We’re grateful to the Langeloth Foundation for this grant, and we welcome the Foundation’s recognition of the far-reaching impact this project can have on families in our communities. By demonstrating, evaluating, and promoting a community-based model of alternatives to detention, LIRS can fundamentally change the immigration detention system with the help of partners like the Langeloth Foundation, our local service partners, and national advocacy allies.
This early, critical support from the Langeloth Foundation will help position this LIRS project for future success. In the long term, LIRS will be able to use data from our project evaluation to support advocacy efforts for the broader implementation of our model as a replacement for immigration detention.

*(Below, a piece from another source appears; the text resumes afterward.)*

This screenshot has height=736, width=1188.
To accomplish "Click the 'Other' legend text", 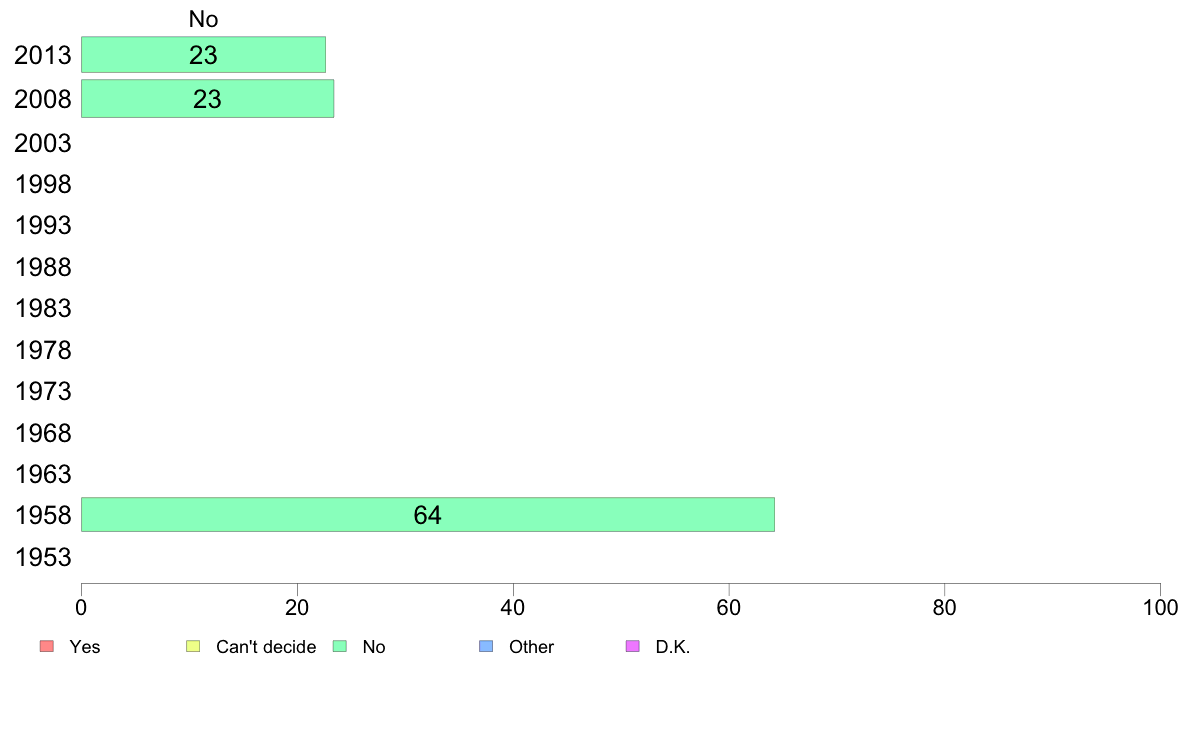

As Scott Moyer, President of the Langeloth Foundation, tells us:
The Langeloth Foundation is proud to support this LIRS project to improve the health and well-being of immigrants impacted by detention and provide evidence for the effectiveness of community-based alternatives.
This project is directly aligned with the Langeloth Foundation’s core mission of promoting and supporting effective and creative programs, practices and policies related to healing from illness, accident, physical, social or emotional trauma, and extending the availability of programs that promote healing to underserved populations.

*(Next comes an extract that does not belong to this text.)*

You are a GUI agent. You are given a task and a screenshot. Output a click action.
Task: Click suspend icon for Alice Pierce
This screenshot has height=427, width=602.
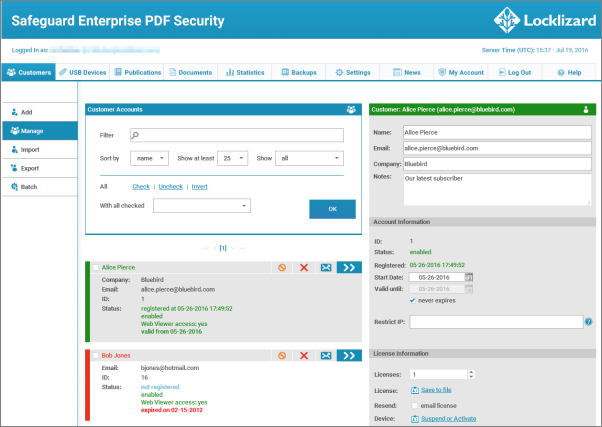pyautogui.click(x=282, y=268)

Immigration detention imposes complicated human costs through the lack of access to basic health care and the re-traumatization of particularly vulnerable people. Immigrants in detention lack quality, effective health care. To advance a safe and supportive alternative to detention, LIRS will demonstrate, evaluate, and promote community-based interventions to address the negative public health impacts of detention through community support.

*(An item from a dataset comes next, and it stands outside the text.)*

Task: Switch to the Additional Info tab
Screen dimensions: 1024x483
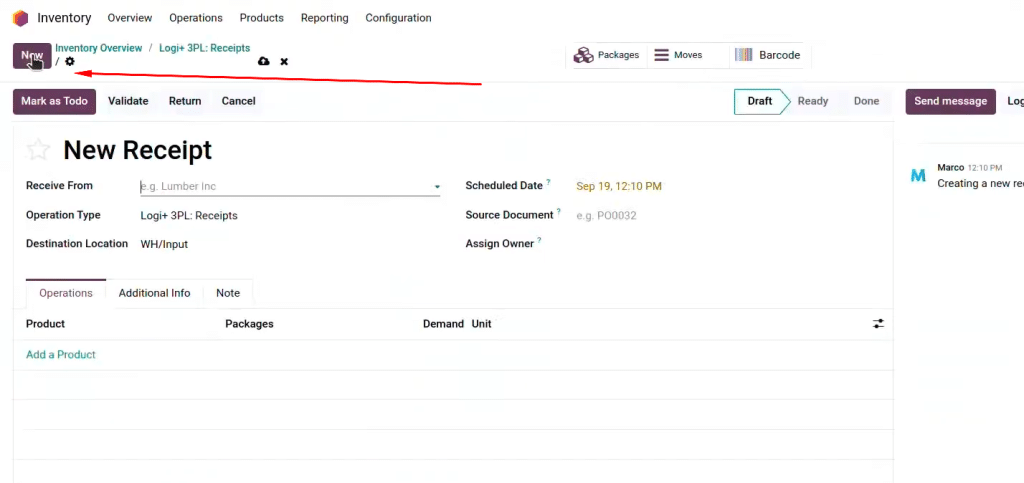Action: pyautogui.click(x=154, y=293)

The Langeloth Foundation grant will support six months of intensive planning in 2013-2014 to shape a measurable, sustainable, and effective project to be implemented through an aligned partner network. In this planning phase, LIRS will focus on 1) defining an evaluation framework, 2) strengthening network identity and capacity, and 3) developing internal infrastructure for the project.
The project is headquartered at LIRS in Baltimore, and encompasses input from partners in the seven hub communities of the LIRS Community Support Initiative. The initiative, a collaboration with the Presbyterian Church (U.S.A.), provides community support services including legal representation, housing, and case management with partners in Austin/San Antonio, TX; Boston, MA; Chicago, IL; Elizabeth, NJ/New York, NY; Minneapolis/St. Paul, MN; Seattle/Tacoma, WA; and Tucson/Phoenix, AZ.
Liz Sweet, Director for Access to Justice, LIRS’s unit that promotes access to the justice system, immigration benefits, and legal protection to immigrants and refugees, has this to say about the grant:
The Langeloth Foundation’s grant for this project on community-based models of alternatives to detention takes us one step closer to our vision of an America where detention is not assumption, but a last resort, and where communities protect, embrace, and empower migrants and refugees.
The realization of LIRS’s commitment to evaluation is made possible in part by the Langeloth Foundation—we are extending the impact of the service we provide by gathering a body of evidence that will have an impact beyond the individual.
We’re excited to undertake this project with Langeloth Foundation support as we gear up for our 75th anniversary in 2014, a year in which we’ll mark many decades of welcoming refugees and migrants on behalf of The Lutheran Church—Missouri Synod, the Evangelical Lutheran Church in America, and the Latvian Evangelical Lutheran Church in America.
This is a pivotal moment for our efforts to strengthen community-based alternatives to detention, and we’re especially grateful to the Langeloth Foundation for this support.